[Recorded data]
--- START ---
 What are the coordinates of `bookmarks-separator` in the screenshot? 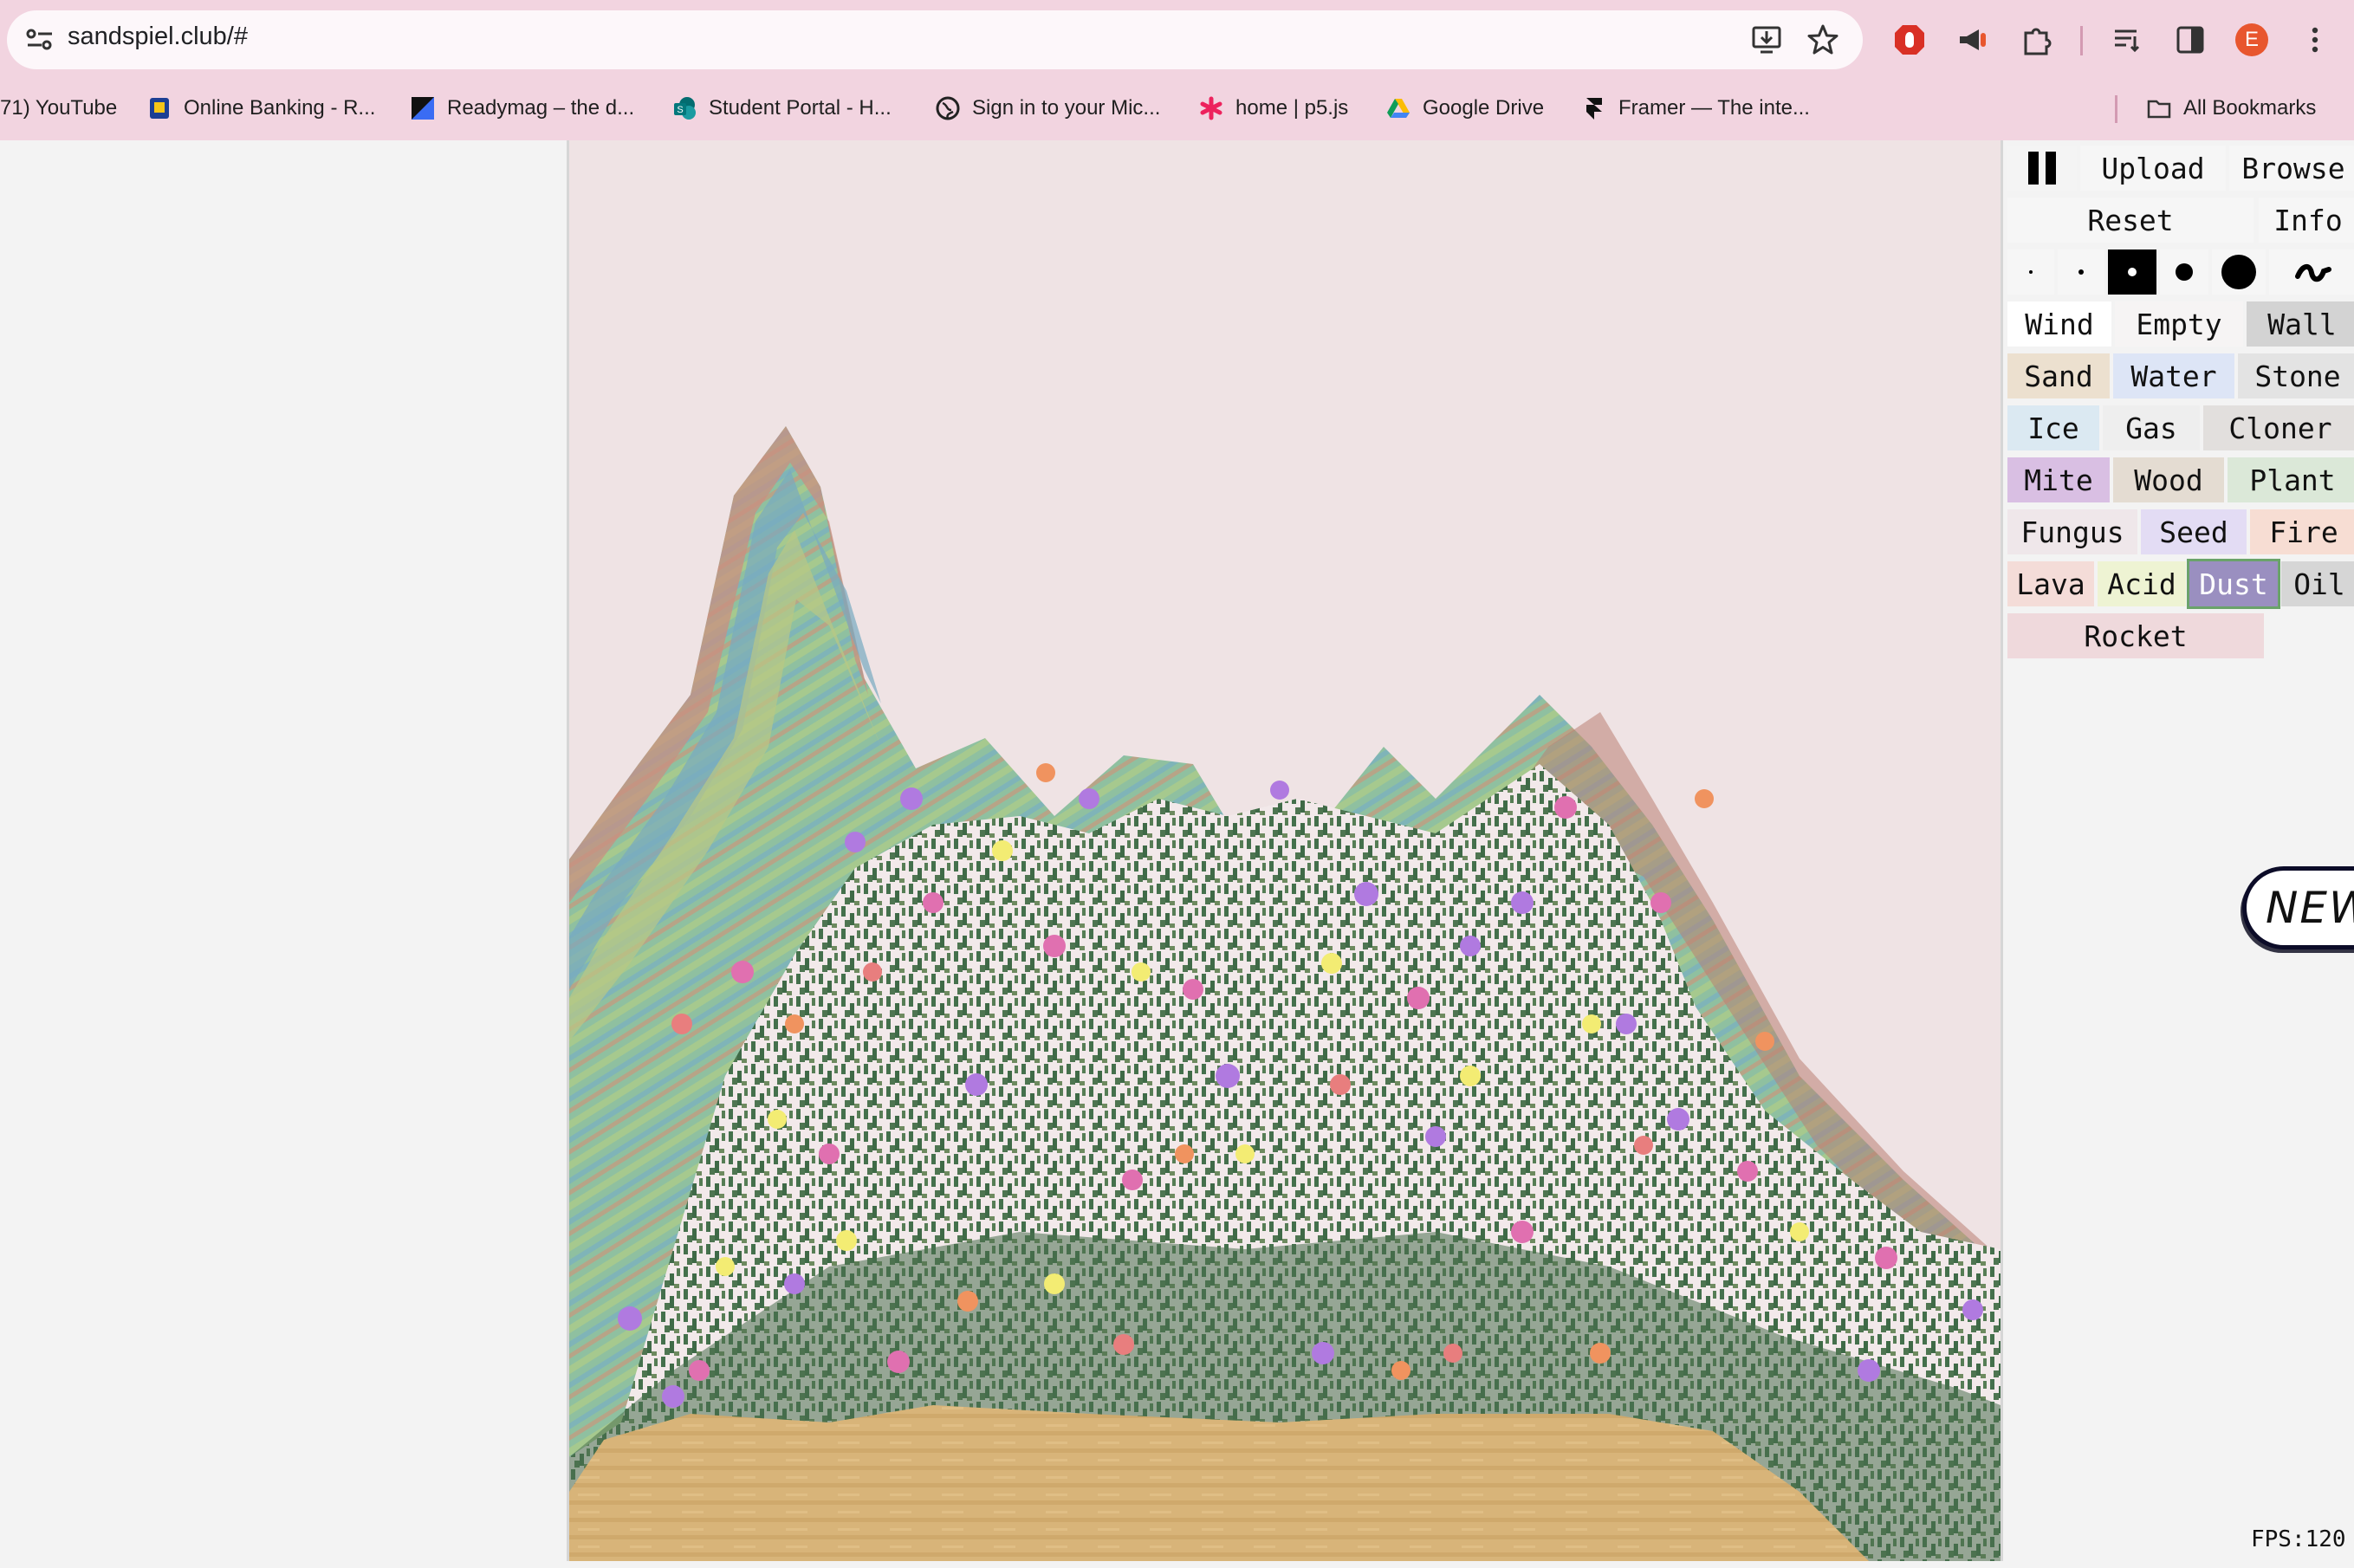 It's located at (2116, 109).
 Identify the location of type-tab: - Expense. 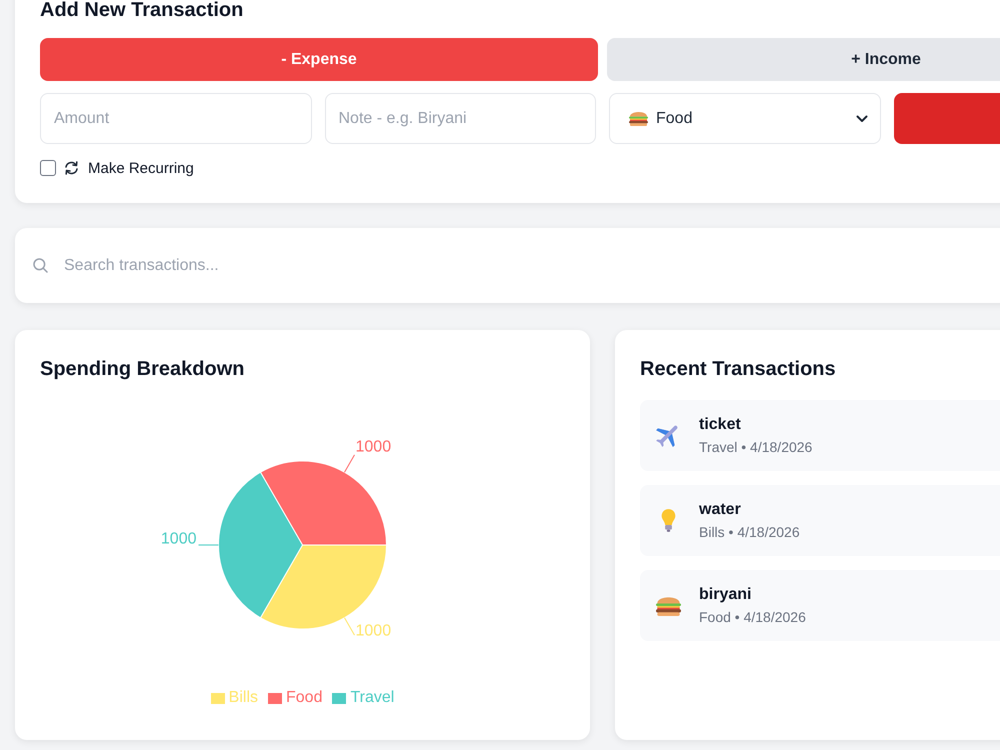
(319, 60).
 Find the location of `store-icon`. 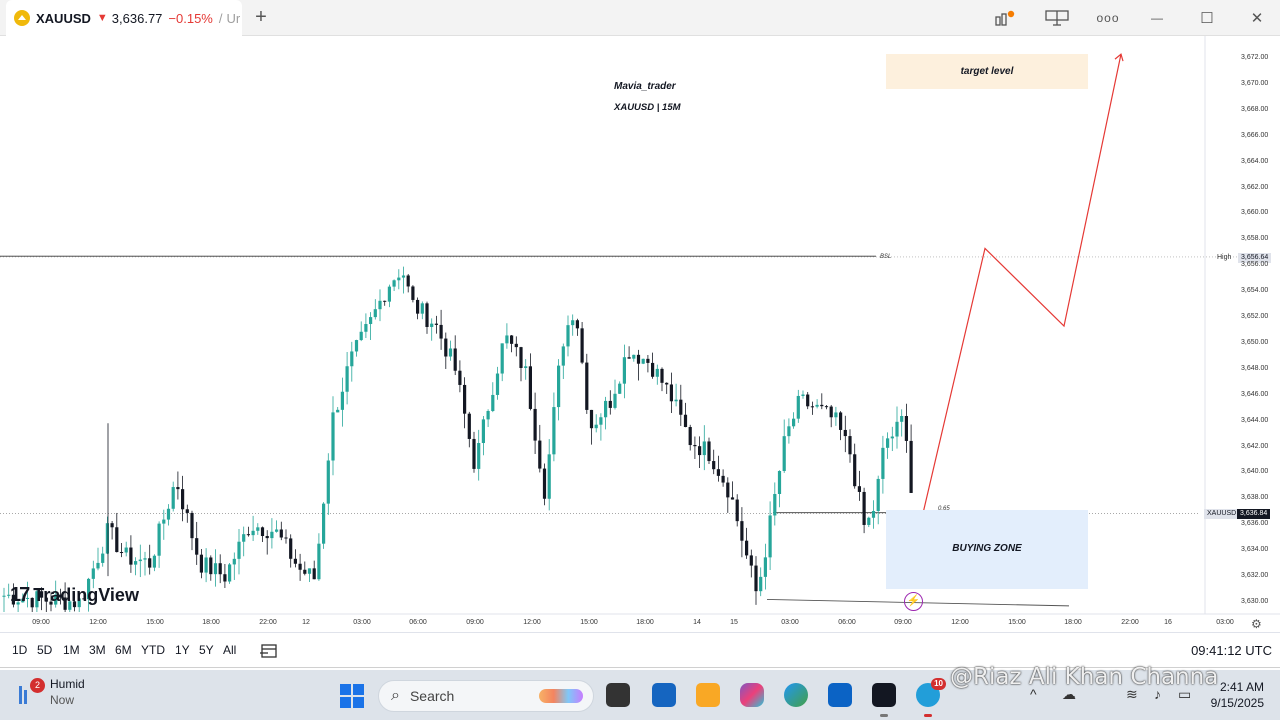

store-icon is located at coordinates (664, 695).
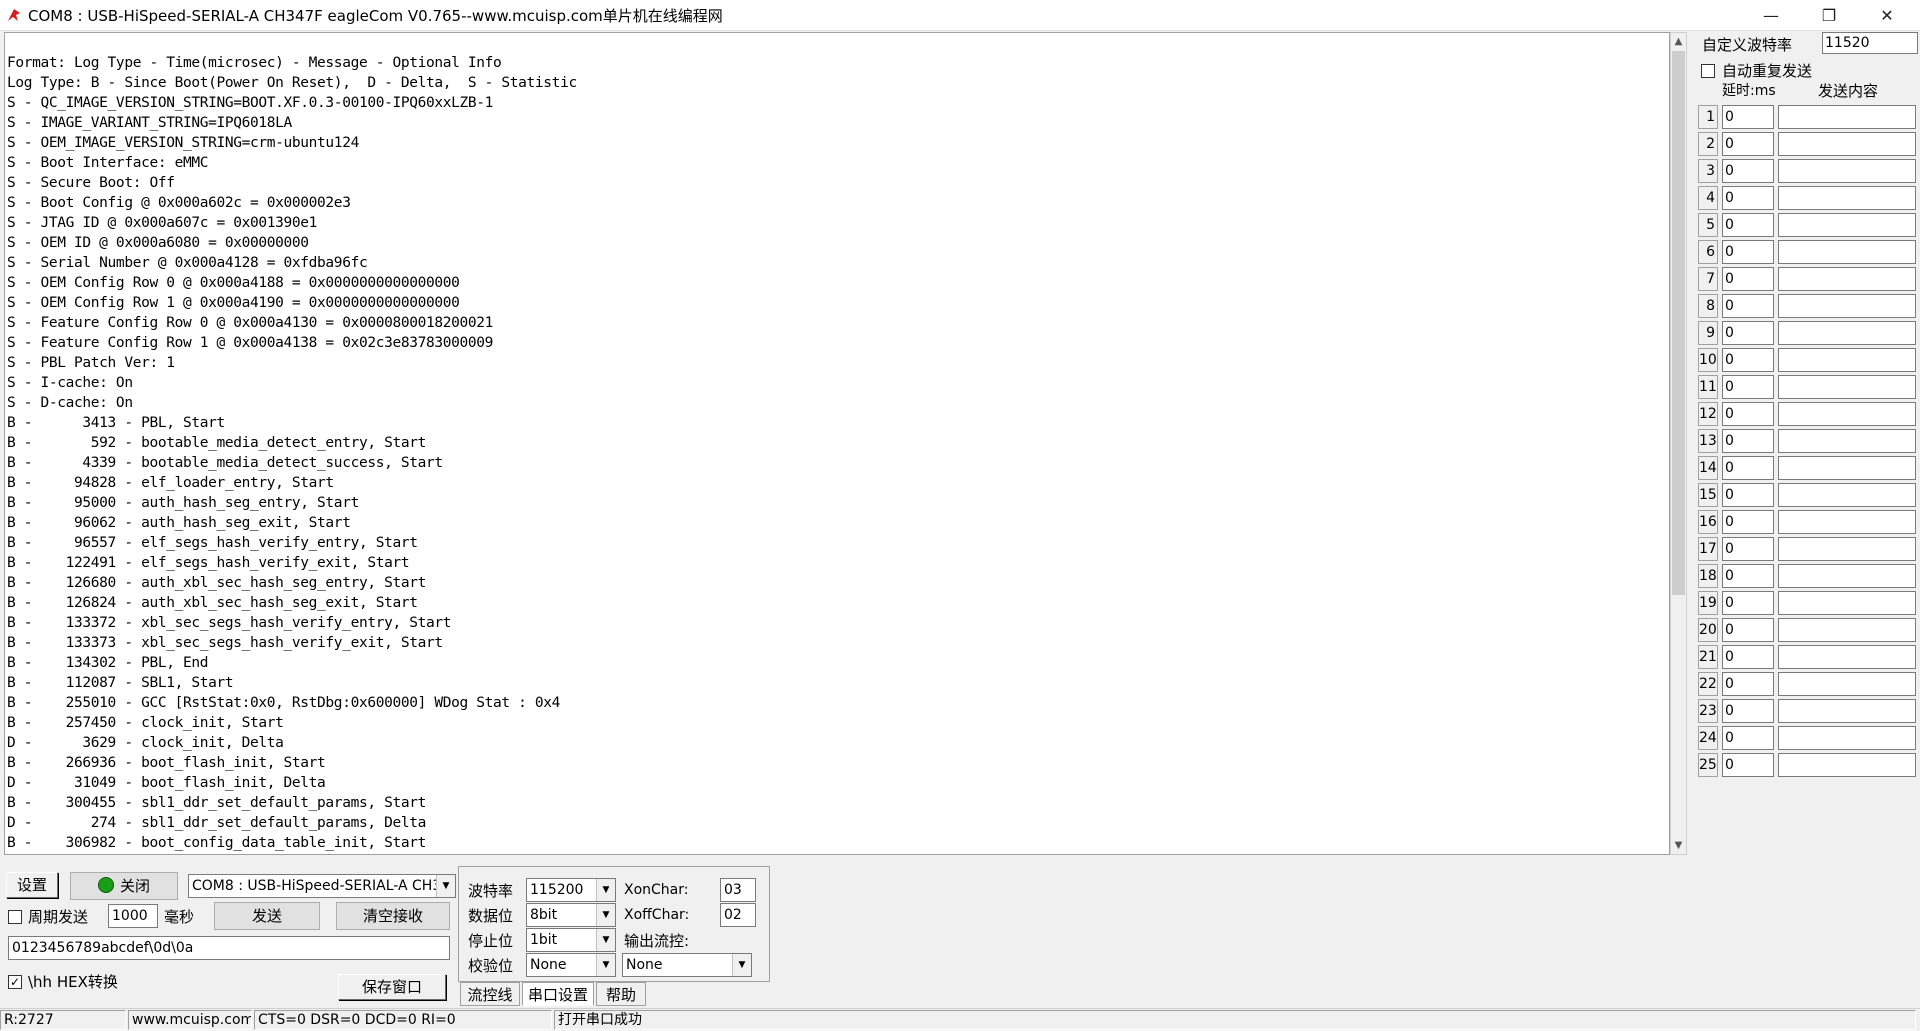  Describe the element at coordinates (267, 916) in the screenshot. I see `send-button: 发送` at that location.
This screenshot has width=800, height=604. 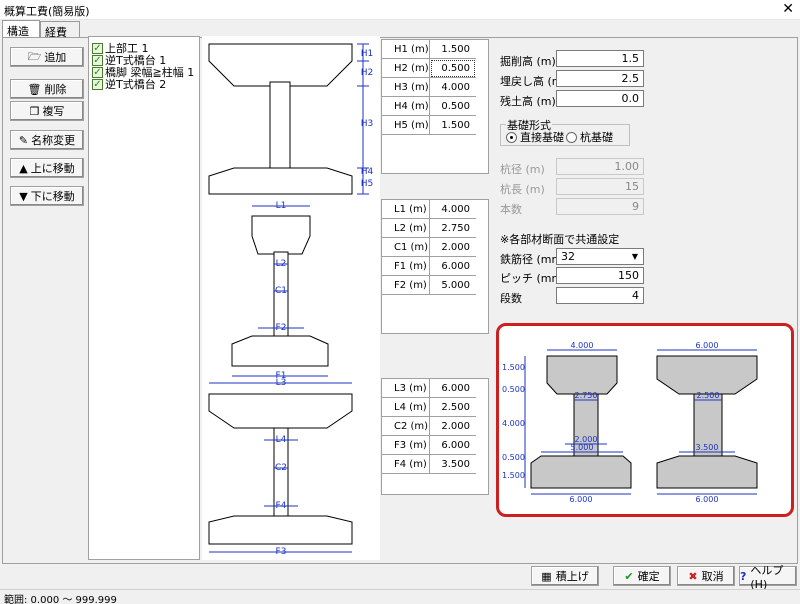 What do you see at coordinates (635, 256) in the screenshot?
I see `chevron-down-icon: ▼` at bounding box center [635, 256].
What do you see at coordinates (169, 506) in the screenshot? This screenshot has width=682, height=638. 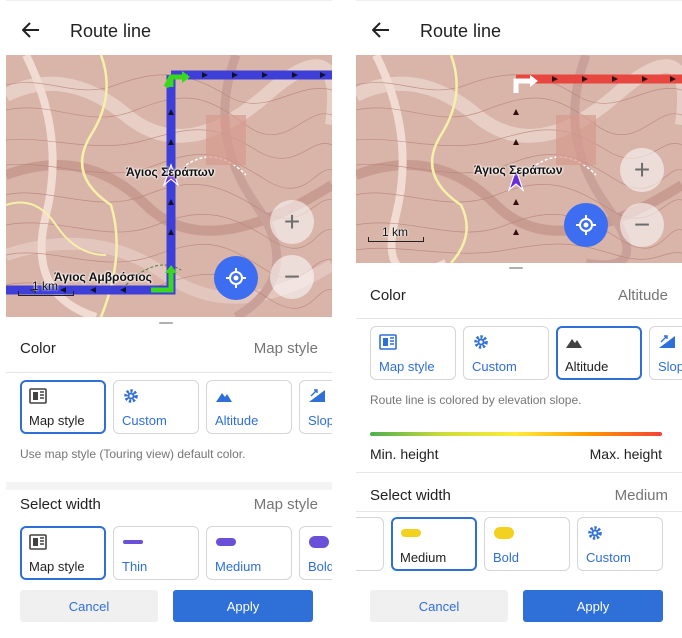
--- END ---
*Task directions*:
Copy the lines above verbatim, starting at the line containing "Identify the location" and ending with the line containing "Describe the element", both included. Omit the pictures.

*Exercise answer*:
 Identify the location of type-tab: - Expense. 
(319, 60).
 Find the location of `store-icon`. 

store-icon is located at coordinates (664, 695).
  Describe the element at coordinates (267, 916) in the screenshot. I see `send-button: 发送` at that location.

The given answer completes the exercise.